If funds are not deployed within the specified timeline, investors will have the option to exit the scheme without paying an exit load, through regulator said in a statement.

The framework discourages AMCs from collecting excess funds during NFOs, as investors can invest in open-ended schemes later at the prevailing Net Asset Value (NAV).

“The new framework is aimed at encouraging AMCs to collect only as many funds in NFOs as can be deployed in a reasonable period of time (i.e. ordinarily 30 days) since in the open-ended funds investors always have the option to enter the scheme at a later date at the prevailing NAV,” SEBI said.

“The framework provides an option to investors to exit the scheme without exit load in case the fund manager is unable to deploy the fund within the specified timeline,” it added.

To address the issue of possible mis-selling in NFOs, for switch transactions, the distributor shall be entitled to the lower of the two commissions offered under the two schemes of the switch transaction, SEBI said.

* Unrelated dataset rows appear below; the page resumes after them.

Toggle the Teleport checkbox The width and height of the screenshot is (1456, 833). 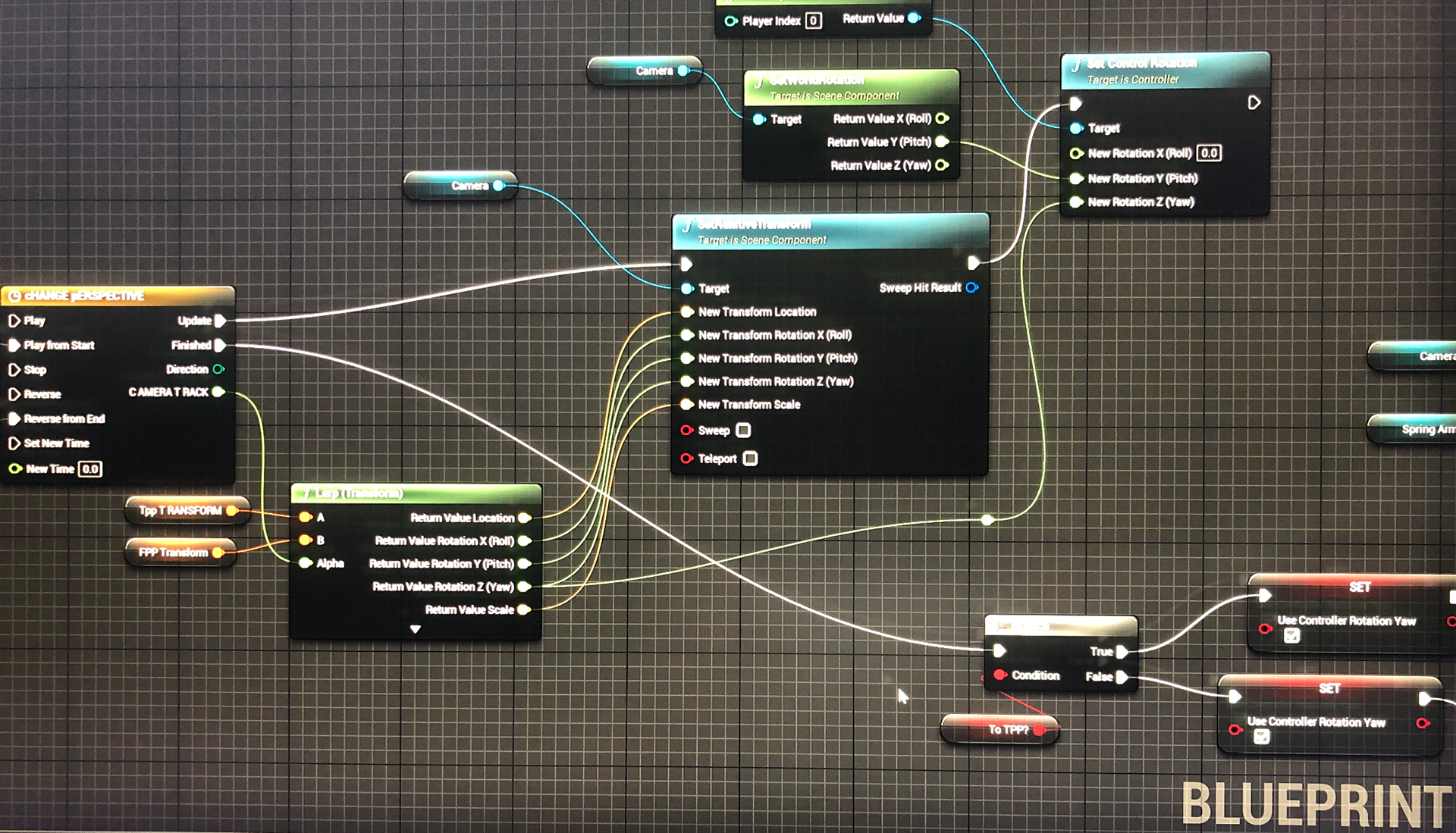(x=750, y=459)
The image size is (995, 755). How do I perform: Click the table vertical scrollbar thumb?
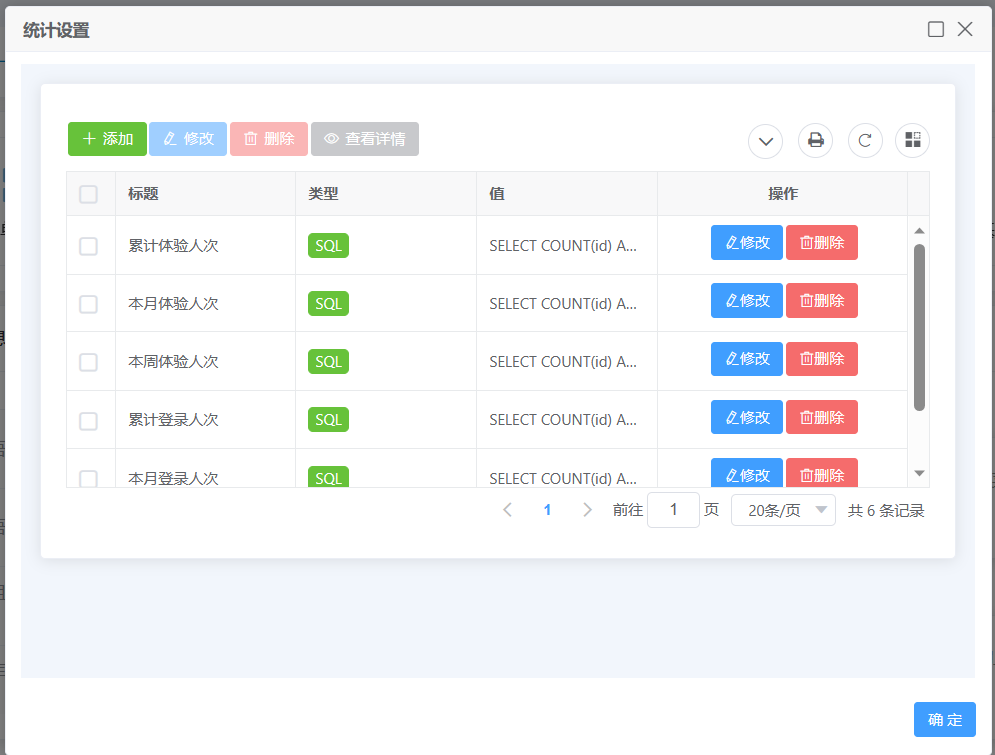(x=919, y=327)
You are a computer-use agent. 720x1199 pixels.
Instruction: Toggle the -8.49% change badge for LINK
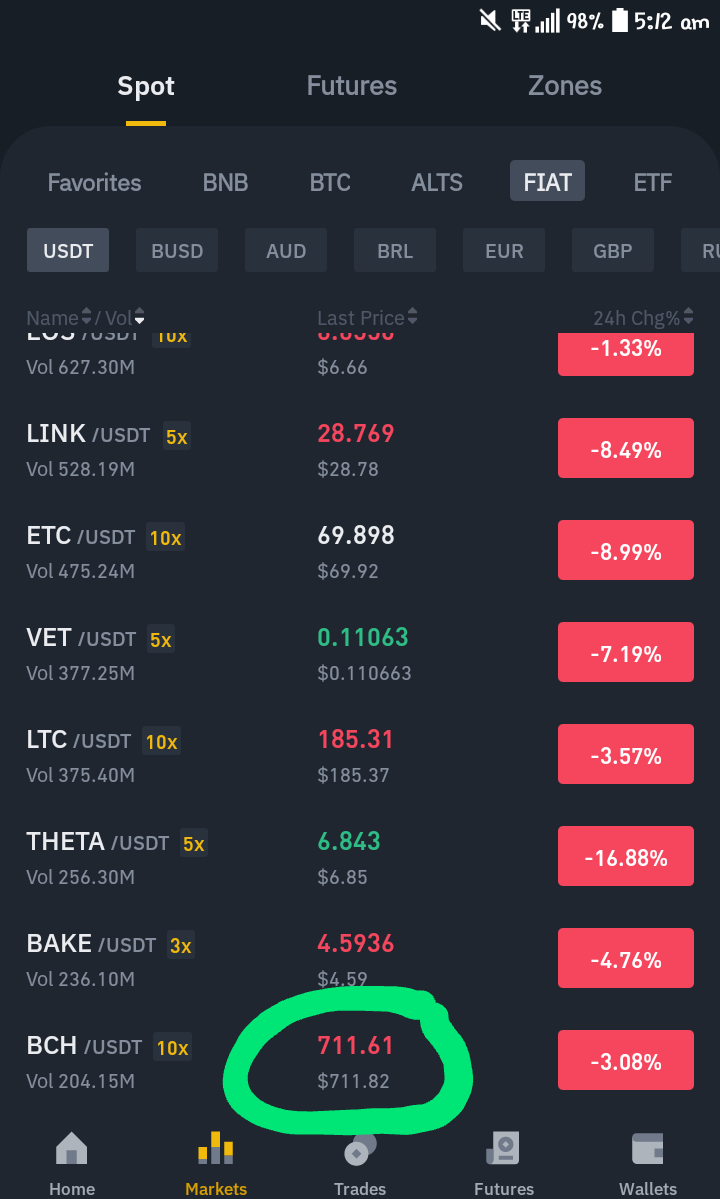[626, 448]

To facilitate ease of doing business for asset management companies’ employees, SEBI has decided to relax the regulatory framework pertaining to the ‘Alignment of interest of AMC employees’ with unitholders.

Under this, the regulator has decided to reduce the minimum investment amount required for designated employees, reduce the frequency of disclosures related to compliance relaxed requirements for employees managing liquid funds and simplified redemption norms.

Additionally, SEBI said that employees who resign will now have a reduced lock-in period for their investments.

The regulator has empowered the committee to oversee compliance by designated employees.

Sandeep Bagla, CEO, TRUST MF, said that SEBI having a relook at the ‘Skin in the Game’ regulation is a welcome step in the right direction. The MF industry is expanding fast and needs to retain quality professionals to serve and safeguard the interests of unit holders.

One needs to examine the relevance, context and effectiveness of regulations regularly,” he added.